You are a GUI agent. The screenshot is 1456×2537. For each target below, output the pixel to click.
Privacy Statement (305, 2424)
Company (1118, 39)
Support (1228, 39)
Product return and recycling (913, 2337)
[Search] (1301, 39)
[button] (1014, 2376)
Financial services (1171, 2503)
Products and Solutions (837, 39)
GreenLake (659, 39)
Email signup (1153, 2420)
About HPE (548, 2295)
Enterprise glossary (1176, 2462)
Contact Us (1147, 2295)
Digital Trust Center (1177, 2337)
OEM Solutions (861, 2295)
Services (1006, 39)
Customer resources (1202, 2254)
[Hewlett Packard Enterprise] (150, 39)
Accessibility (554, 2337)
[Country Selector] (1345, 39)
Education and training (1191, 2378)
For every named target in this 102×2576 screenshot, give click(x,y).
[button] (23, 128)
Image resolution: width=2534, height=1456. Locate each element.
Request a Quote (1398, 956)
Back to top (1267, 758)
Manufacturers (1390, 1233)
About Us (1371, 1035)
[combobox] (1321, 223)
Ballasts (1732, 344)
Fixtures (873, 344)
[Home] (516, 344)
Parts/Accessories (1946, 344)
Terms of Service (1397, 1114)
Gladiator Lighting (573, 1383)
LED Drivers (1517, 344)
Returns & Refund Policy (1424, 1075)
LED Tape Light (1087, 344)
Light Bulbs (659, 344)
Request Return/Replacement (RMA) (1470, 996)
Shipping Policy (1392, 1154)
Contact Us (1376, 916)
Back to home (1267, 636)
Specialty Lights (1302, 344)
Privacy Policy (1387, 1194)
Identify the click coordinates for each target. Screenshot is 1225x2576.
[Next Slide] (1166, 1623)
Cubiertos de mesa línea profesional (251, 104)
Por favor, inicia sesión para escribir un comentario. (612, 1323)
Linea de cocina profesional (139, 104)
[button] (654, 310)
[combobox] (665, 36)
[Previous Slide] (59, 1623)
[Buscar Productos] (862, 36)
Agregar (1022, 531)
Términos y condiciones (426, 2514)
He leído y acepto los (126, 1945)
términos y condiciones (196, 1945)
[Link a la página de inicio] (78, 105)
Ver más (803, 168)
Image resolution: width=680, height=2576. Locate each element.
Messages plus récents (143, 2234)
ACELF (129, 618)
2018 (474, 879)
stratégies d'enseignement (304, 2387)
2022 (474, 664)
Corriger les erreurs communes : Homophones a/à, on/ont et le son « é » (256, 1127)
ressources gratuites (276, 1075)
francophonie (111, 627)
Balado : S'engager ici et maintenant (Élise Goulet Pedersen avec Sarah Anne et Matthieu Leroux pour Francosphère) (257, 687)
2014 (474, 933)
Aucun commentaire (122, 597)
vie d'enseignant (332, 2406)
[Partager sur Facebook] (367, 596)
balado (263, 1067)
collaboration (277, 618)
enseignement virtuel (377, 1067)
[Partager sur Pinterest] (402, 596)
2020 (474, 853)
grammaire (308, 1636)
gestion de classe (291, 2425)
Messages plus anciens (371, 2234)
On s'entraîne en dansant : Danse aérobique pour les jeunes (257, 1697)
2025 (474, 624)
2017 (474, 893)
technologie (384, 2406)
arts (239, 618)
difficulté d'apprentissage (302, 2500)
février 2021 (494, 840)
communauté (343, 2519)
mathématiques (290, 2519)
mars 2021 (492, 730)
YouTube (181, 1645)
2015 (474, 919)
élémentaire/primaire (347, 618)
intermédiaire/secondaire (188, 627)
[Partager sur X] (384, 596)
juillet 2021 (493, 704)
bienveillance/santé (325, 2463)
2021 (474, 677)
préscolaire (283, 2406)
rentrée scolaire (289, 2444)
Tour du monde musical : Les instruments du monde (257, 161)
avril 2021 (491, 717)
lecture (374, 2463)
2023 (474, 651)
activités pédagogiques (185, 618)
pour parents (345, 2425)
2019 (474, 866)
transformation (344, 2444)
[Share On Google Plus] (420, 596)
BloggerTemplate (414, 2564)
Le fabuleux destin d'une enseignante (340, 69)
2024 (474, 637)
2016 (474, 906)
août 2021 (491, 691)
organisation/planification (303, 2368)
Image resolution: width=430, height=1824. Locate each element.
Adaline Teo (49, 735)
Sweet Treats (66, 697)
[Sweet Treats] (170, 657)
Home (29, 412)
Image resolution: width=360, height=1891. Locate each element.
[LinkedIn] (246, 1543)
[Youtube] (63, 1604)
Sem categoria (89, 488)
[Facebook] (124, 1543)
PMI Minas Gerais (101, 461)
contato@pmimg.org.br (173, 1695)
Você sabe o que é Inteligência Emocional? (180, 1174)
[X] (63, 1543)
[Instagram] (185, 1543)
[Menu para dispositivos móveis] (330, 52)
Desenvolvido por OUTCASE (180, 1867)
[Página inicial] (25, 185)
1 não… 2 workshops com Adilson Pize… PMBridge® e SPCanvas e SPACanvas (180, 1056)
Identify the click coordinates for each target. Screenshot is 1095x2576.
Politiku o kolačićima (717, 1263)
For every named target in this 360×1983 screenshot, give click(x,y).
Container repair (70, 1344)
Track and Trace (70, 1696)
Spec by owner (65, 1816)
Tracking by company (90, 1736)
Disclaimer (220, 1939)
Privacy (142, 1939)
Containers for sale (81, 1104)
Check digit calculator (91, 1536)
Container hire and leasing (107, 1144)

----------------------------------------

— PROMPT —
Count, in the listing above, every line that includes "Identify". The number is the whole answer.

— RESPONSE TO THIS EXERCISE —
2